Sometimes one wants comfort and familiarity. Or a perfected version of something that seems like your own private world. This album sounds like the inside of my head. I'm going to shut up now.

Sampling Potter's Nipples (Masonic Boom), Thursday, 4 December 2008 20:07 (fifteen years ago) link

Sometimes just finding balance of preexisting elements is enough. "iamundernodisguise" is an Enya track with the saccharine backing shunted aside by indie sweat. And that's just what we sometimes need - emotionally uplifting music that doesn't give us the candy bellyache.

SVIIB does wear their influences on their sleeve. Spot the Loveless backing vocal rip, the Neu! riff, a rhythm borrowed from M.I.A. I'm perfectly okay with that.

derelict, Thursday, 4 December 2008 20:38 (fifteen years ago) link

saw the word "christmas" ^ somewhere and reminded me of the first tune. anyone else think the vocals are kind christmas carol-y? in a good way!

k3vin k., Thursday, 4 December 2008 21:28 (fifteen years ago) link

OK wow it's another of their albums where the songs start good and get better and better as the album goes along. Every time I think I've found my favourite song on the album, the next one kicks in, and it's even better...

OTM, at least on initial listen

its subtle brume (DJP), Thursday, 18 February 2016 16:02 (eight years ago) link

yo, hardcore fanboying aside, what is this album??? There was a very linear progression between "Disconnect" and "Ghostory" (which I liked but was sorta lukewarm on) but this one sounds SO INTERESTING, like it's so distinctively them but for a band whose sound is so singular, where there is so much potential to regurgitate similar ideas, this manages to have more surprises than I would have expected.

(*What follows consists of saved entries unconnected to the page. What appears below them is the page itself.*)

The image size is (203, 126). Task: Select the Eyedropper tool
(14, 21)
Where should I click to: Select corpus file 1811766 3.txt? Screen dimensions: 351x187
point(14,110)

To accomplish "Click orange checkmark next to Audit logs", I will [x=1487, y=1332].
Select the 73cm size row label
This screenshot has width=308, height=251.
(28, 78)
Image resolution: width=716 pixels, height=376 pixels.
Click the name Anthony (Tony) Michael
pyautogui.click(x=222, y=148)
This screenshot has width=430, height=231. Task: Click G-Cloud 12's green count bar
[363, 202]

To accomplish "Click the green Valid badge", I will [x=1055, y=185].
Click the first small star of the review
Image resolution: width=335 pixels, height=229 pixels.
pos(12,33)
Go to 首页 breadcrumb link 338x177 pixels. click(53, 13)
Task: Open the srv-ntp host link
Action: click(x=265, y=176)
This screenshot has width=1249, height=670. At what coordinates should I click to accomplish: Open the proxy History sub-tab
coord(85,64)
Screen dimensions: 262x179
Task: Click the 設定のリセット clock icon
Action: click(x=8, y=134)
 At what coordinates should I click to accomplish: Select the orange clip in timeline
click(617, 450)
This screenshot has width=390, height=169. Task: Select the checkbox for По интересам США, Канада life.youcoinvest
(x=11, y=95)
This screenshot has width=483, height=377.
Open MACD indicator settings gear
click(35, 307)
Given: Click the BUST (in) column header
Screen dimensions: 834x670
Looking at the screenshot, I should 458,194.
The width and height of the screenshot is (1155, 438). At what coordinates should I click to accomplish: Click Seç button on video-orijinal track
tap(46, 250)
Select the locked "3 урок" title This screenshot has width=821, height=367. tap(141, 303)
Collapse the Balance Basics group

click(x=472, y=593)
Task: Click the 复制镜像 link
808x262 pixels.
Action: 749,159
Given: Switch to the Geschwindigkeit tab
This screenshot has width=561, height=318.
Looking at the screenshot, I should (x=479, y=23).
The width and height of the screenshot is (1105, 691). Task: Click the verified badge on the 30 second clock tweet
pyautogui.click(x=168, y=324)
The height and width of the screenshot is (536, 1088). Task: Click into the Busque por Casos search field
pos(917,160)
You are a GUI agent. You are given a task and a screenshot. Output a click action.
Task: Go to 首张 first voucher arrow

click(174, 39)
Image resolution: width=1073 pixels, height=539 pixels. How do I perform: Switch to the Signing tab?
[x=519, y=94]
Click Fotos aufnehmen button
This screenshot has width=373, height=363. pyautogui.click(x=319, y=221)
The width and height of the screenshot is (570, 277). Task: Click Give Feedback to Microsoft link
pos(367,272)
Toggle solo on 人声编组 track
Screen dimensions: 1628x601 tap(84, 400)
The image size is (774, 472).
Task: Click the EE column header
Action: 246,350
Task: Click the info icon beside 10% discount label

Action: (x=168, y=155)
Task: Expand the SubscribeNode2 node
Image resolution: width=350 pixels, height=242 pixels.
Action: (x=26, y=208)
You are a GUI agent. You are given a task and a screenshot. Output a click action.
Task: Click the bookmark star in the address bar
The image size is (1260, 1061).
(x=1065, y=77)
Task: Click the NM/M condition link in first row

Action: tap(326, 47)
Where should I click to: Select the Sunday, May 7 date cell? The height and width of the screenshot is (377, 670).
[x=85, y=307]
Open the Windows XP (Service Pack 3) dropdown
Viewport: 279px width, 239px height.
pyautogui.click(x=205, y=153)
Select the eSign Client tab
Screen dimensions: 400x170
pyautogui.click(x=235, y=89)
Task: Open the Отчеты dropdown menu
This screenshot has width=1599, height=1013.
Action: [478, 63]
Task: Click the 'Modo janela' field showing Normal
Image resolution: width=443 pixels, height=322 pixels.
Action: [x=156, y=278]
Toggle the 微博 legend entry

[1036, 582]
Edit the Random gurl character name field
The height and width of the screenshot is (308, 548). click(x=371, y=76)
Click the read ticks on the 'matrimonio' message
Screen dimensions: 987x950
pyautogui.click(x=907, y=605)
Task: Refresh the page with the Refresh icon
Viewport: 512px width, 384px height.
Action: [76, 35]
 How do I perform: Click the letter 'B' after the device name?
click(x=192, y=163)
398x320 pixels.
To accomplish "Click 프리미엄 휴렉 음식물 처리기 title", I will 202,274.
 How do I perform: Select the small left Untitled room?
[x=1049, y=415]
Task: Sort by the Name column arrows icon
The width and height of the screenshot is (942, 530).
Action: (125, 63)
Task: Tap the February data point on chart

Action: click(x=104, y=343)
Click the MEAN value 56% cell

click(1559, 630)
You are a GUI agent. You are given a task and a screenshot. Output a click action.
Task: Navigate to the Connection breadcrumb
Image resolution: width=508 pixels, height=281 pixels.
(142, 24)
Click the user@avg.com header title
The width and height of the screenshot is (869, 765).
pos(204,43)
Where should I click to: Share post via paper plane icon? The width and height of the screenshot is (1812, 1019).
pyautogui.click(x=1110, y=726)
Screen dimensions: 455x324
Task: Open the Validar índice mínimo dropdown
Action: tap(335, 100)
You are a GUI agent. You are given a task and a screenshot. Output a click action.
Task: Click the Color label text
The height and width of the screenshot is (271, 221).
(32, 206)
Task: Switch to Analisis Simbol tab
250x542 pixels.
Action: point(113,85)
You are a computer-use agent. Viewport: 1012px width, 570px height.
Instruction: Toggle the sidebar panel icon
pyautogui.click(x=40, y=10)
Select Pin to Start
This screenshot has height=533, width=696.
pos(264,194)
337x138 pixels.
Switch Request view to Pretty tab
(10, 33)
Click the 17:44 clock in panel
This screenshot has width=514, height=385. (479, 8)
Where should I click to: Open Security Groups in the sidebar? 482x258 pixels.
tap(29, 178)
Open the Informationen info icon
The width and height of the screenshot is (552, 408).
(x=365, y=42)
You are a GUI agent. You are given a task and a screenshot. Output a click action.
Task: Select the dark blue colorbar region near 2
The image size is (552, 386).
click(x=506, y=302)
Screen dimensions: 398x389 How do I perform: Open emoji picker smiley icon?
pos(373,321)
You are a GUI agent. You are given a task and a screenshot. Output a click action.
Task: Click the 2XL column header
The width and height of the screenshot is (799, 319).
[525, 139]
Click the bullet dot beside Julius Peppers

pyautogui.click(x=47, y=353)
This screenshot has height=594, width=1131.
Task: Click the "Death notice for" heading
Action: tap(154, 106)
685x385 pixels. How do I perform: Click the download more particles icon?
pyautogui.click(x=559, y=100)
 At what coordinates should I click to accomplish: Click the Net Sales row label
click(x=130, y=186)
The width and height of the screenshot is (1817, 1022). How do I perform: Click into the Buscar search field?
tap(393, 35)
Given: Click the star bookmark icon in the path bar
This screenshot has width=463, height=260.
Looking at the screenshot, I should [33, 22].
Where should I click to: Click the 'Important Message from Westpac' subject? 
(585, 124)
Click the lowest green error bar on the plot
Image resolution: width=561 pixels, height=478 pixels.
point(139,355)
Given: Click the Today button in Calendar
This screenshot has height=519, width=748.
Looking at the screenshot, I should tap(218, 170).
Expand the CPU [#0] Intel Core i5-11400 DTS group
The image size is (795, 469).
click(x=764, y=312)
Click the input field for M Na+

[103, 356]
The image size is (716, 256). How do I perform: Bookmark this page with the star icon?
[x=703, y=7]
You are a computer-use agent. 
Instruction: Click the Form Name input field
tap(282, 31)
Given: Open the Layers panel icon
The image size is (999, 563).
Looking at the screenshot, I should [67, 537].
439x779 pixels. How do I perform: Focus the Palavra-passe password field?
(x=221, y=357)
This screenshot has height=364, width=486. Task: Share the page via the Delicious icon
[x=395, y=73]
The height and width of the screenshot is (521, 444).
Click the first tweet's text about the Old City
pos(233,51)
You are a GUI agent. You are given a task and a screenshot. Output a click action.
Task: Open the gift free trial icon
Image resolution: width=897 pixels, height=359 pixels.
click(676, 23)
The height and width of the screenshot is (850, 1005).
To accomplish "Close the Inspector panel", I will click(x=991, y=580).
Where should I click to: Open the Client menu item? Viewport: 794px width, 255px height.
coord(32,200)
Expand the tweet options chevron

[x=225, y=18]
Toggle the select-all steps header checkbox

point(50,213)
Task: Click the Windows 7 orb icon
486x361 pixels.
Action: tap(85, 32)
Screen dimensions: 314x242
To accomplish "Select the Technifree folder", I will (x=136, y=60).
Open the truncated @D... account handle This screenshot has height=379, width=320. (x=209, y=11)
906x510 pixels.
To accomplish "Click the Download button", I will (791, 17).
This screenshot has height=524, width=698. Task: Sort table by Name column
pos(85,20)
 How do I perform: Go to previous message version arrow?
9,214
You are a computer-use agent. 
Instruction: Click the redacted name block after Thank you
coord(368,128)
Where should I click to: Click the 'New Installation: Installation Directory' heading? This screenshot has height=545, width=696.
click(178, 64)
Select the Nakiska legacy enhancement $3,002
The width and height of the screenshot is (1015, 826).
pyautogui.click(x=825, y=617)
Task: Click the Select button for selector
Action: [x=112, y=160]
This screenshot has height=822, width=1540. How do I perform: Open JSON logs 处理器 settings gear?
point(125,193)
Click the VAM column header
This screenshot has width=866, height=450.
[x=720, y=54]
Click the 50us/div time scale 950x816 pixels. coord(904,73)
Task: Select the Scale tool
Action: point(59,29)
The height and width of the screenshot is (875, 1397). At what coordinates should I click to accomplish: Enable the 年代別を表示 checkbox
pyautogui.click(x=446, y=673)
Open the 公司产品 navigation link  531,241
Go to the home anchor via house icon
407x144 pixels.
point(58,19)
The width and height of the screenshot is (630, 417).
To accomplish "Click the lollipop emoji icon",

police patrol felt the smell of smoke and found that goat burns (Stevie D(eux)), Thursday, 18 February 2016 16:18 (eight years ago) link

feeling "Signals" and "Music Takes Me" the most so far I think. I've got this playing at work while multitasking so I haven't even paid attention to the lyrics of anything yet.

police patrol felt the smell of smoke and found that goat burns (Stevie D(eux)), Thursday, 18 February 2016 17:07 (eight years ago) link

This was fantastic

Evan, Thursday, 18 February 2016 18:05 (eight years ago) link

One thing that sticks out in the lyrics is that the fire metaphor from Ablaze comes up in a number of other songs. It seems to me that a lot of it is about gratitude, hope, and restoration.

jmm, Thursday, 18 February 2016 18:12 (eight years ago) link

"this is our time" just sort of knocks you for six as a closer, right?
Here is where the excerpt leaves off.